Saved data entries >>
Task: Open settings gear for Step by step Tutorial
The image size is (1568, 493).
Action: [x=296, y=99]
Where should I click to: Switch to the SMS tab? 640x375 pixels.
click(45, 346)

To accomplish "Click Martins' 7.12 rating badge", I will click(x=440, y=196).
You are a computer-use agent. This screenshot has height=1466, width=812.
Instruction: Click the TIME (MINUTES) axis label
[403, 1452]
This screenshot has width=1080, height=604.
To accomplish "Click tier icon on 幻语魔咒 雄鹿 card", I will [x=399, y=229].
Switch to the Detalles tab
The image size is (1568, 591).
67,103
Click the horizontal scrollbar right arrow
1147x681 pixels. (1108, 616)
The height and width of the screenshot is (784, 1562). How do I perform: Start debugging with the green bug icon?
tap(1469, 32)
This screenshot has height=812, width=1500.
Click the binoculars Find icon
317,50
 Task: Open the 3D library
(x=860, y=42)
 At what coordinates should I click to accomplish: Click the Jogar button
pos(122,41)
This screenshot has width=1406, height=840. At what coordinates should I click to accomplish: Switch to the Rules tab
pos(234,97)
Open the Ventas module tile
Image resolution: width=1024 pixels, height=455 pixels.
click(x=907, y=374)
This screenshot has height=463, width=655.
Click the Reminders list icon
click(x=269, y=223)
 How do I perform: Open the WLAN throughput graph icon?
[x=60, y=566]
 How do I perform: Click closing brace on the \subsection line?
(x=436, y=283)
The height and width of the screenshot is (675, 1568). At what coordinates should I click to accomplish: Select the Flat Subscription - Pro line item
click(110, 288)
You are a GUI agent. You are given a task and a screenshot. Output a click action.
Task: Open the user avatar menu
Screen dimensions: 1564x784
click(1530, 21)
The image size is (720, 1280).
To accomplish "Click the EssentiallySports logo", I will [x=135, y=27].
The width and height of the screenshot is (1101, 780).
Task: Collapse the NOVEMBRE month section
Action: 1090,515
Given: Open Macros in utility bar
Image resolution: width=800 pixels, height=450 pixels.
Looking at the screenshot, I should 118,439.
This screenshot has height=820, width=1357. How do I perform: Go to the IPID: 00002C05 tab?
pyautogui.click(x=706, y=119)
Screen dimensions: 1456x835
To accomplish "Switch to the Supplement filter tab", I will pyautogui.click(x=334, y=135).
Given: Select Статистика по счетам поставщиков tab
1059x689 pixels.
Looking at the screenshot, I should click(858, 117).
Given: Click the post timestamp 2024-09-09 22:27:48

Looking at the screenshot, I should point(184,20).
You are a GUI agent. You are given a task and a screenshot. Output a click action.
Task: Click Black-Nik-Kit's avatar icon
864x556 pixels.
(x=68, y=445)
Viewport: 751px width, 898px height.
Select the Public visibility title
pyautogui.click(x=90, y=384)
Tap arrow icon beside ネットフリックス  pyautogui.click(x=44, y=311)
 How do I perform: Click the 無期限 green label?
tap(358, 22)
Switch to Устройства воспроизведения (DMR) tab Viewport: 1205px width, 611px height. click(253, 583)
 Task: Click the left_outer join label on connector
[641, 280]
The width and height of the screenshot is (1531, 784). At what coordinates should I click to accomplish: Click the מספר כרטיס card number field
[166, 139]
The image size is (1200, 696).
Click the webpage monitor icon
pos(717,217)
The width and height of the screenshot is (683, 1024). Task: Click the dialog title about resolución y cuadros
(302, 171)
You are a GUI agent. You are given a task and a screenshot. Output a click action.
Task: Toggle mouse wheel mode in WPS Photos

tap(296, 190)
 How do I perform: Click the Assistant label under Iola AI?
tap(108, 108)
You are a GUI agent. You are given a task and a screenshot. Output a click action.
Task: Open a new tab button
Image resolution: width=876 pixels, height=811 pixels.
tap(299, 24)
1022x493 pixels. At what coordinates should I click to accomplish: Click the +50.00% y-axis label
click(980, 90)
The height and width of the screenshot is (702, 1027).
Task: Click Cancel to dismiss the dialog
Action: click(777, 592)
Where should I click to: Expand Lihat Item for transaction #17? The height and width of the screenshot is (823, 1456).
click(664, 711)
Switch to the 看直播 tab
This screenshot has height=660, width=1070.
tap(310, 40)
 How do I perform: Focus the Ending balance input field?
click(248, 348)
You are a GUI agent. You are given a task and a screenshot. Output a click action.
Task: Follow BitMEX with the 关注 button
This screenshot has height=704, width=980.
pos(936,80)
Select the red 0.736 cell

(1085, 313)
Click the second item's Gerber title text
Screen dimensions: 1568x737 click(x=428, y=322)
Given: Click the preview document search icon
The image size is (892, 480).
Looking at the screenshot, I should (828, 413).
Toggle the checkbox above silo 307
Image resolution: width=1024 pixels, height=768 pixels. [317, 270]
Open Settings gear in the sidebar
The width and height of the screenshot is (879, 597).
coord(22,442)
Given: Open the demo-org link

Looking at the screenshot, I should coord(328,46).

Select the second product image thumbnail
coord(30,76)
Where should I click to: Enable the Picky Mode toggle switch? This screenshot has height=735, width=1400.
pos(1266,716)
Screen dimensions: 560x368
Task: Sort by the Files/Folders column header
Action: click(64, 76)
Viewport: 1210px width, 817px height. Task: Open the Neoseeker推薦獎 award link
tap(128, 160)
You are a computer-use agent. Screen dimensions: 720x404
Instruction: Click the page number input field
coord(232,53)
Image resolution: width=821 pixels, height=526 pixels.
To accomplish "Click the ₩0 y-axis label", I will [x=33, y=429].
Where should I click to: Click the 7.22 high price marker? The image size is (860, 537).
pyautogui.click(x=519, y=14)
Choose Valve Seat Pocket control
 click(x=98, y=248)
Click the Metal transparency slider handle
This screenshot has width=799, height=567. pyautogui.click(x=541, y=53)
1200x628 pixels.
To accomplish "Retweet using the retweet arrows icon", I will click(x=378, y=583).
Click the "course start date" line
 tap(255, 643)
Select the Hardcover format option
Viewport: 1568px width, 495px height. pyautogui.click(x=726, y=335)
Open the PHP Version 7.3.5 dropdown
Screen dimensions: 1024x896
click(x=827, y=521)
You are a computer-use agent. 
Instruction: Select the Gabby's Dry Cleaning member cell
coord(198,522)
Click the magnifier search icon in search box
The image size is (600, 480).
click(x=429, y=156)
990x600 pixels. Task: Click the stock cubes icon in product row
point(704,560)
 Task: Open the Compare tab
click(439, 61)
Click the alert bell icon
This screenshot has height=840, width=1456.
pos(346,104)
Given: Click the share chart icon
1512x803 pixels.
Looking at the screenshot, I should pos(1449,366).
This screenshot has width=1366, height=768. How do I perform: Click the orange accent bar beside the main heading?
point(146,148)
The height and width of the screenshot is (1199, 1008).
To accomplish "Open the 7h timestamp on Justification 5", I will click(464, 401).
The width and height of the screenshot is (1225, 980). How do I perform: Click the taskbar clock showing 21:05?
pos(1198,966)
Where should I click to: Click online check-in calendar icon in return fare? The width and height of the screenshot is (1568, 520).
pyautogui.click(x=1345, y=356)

Your goal >> Give back every entry exactly.

Response >>
Task: Open settings gear for Step by step Tutorial
The image size is (1568, 493).
Action: [x=296, y=99]
Where should I click to: Switch to the SMS tab? 640x375 pixels.
click(45, 346)

To accomplish "Click Martins' 7.12 rating badge", I will click(x=440, y=196).
You are a computer-use agent. This screenshot has height=1466, width=812.
Instruction: Click the TIME (MINUTES) axis label
[403, 1452]
This screenshot has width=1080, height=604.
To accomplish "Click tier icon on 幻语魔咒 雄鹿 card", I will [x=399, y=229].
Switch to the Detalles tab
The image size is (1568, 591).
67,103
Click the horizontal scrollbar right arrow
1147x681 pixels. (1108, 616)
The height and width of the screenshot is (784, 1562). How do I perform: Start debugging with the green bug icon?
tap(1469, 32)
This screenshot has height=812, width=1500.
Click the binoculars Find icon
317,50
 Task: Open the 3D library
(x=860, y=42)
 At what coordinates should I click to accomplish: Click the Jogar button
pos(122,41)
This screenshot has width=1406, height=840. At what coordinates should I click to accomplish: Switch to the Rules tab
pos(234,97)
Open the Ventas module tile
Image resolution: width=1024 pixels, height=455 pixels.
click(x=907, y=374)
This screenshot has height=463, width=655.
Click the Reminders list icon
click(x=269, y=223)
 How do I perform: Open the WLAN throughput graph icon?
[x=60, y=566]
 How do I perform: Click closing brace on the \subsection line?
(x=436, y=283)
The height and width of the screenshot is (675, 1568). At what coordinates should I click to accomplish: Select the Flat Subscription - Pro line item
click(110, 288)
You are a GUI agent. You are given a task and a screenshot. Output a click action.
Task: Open the user avatar menu
Screen dimensions: 1564x784
click(1530, 21)
The image size is (720, 1280).
To accomplish "Click the EssentiallySports logo", I will [x=135, y=27].
The width and height of the screenshot is (1101, 780).
Task: Collapse the NOVEMBRE month section
Action: 1090,515
Given: Open Macros in utility bar
Image resolution: width=800 pixels, height=450 pixels.
Looking at the screenshot, I should 118,439.
This screenshot has height=820, width=1357. How do I perform: Go to the IPID: 00002C05 tab?
pyautogui.click(x=706, y=119)
Screen dimensions: 1456x835
To accomplish "Switch to the Supplement filter tab", I will pyautogui.click(x=334, y=135).
Given: Select Статистика по счетам поставщиков tab
1059x689 pixels.
Looking at the screenshot, I should click(858, 117).
Given: Click the post timestamp 2024-09-09 22:27:48

Looking at the screenshot, I should point(184,20).
You are a GUI agent. You are given a task and a screenshot. Output a click action.
Task: Click Black-Nik-Kit's avatar icon
864x556 pixels.
(x=68, y=445)
Viewport: 751px width, 898px height.
Select the Public visibility title
pyautogui.click(x=90, y=384)
Tap arrow icon beside ネットフリックス  pyautogui.click(x=44, y=311)
 How do I perform: Click the 無期限 green label?
tap(358, 22)
Switch to Устройства воспроизведения (DMR) tab Viewport: 1205px width, 611px height. click(253, 583)
 Task: Click the left_outer join label on connector
[641, 280]
The width and height of the screenshot is (1531, 784). At what coordinates should I click to accomplish: Click the מספר כרטיס card number field
[166, 139]
The image size is (1200, 696).
Click the webpage monitor icon
pos(717,217)
The width and height of the screenshot is (683, 1024). Task: Click the dialog title about resolución y cuadros
(302, 171)
You are a GUI agent. You are given a task and a screenshot. Output a click action.
Task: Toggle mouse wheel mode in WPS Photos

tap(296, 190)
 How do I perform: Click the Assistant label under Iola AI?
tap(108, 108)
You are a GUI agent. You are given a task and a screenshot. Output a click action.
Task: Open a new tab button
Image resolution: width=876 pixels, height=811 pixels.
tap(299, 24)
1022x493 pixels. At what coordinates should I click to accomplish: Click the +50.00% y-axis label
click(980, 90)
The height and width of the screenshot is (702, 1027).
Task: Click Cancel to dismiss the dialog
Action: click(777, 592)
Where should I click to: Expand Lihat Item for transaction #17? The height and width of the screenshot is (823, 1456).
click(664, 711)
Switch to the 看直播 tab
This screenshot has height=660, width=1070.
tap(310, 40)
 How do I perform: Focus the Ending balance input field?
click(248, 348)
You are a GUI agent. You are given a task and a screenshot. Output a click action.
Task: Follow BitMEX with the 关注 button
This screenshot has height=704, width=980.
pos(936,80)
Select the red 0.736 cell

(1085, 313)
Click the second item's Gerber title text
Screen dimensions: 1568x737 click(x=428, y=322)
Given: Click the preview document search icon
The image size is (892, 480).
Looking at the screenshot, I should (828, 413).
Toggle the checkbox above silo 307
Image resolution: width=1024 pixels, height=768 pixels. [317, 270]
Open Settings gear in the sidebar
The width and height of the screenshot is (879, 597).
coord(22,442)
Given: Open the demo-org link

Looking at the screenshot, I should coord(328,46).

Select the second product image thumbnail
coord(30,76)
Where should I click to: Enable the Picky Mode toggle switch? This screenshot has height=735, width=1400.
pos(1266,716)
Screen dimensions: 560x368
Task: Sort by the Files/Folders column header
Action: click(64, 76)
Viewport: 1210px width, 817px height. Task: Open the Neoseeker推薦獎 award link
tap(128, 160)
You are a computer-use agent. Screen dimensions: 720x404
Instruction: Click the page number input field
coord(232,53)
Image resolution: width=821 pixels, height=526 pixels.
To accomplish "Click the ₩0 y-axis label", I will [x=33, y=429].
Where should I click to: Click the 7.22 high price marker? The image size is (860, 537).
pyautogui.click(x=519, y=14)
Choose Valve Seat Pocket control
 click(x=98, y=248)
Click the Metal transparency slider handle
This screenshot has width=799, height=567. pyautogui.click(x=541, y=53)
1200x628 pixels.
To accomplish "Retweet using the retweet arrows icon", I will click(x=378, y=583).
Click the "course start date" line
 tap(255, 643)
Select the Hardcover format option
Viewport: 1568px width, 495px height. pyautogui.click(x=726, y=335)
Open the PHP Version 7.3.5 dropdown
Screen dimensions: 1024x896
click(x=827, y=521)
You are a computer-use agent. 
Instruction: Select the Gabby's Dry Cleaning member cell
coord(198,522)
Click the magnifier search icon in search box
The image size is (600, 480).
click(x=429, y=156)
990x600 pixels. Task: Click the stock cubes icon in product row
point(704,560)
 Task: Open the Compare tab
click(439, 61)
Click the alert bell icon
This screenshot has height=840, width=1456.
pos(346,104)
Given: Click the share chart icon
1512x803 pixels.
Looking at the screenshot, I should pos(1449,366).
This screenshot has width=1366, height=768. How do I perform: Click the orange accent bar beside the main heading?
point(146,148)
The height and width of the screenshot is (1199, 1008).
To accomplish "Open the 7h timestamp on Justification 5", I will click(464, 401).
The width and height of the screenshot is (1225, 980). How do I perform: Click the taskbar clock showing 21:05?
pos(1198,966)
Where should I click to: Click online check-in calendar icon in return fare? The width and height of the screenshot is (1568, 520).
pyautogui.click(x=1345, y=356)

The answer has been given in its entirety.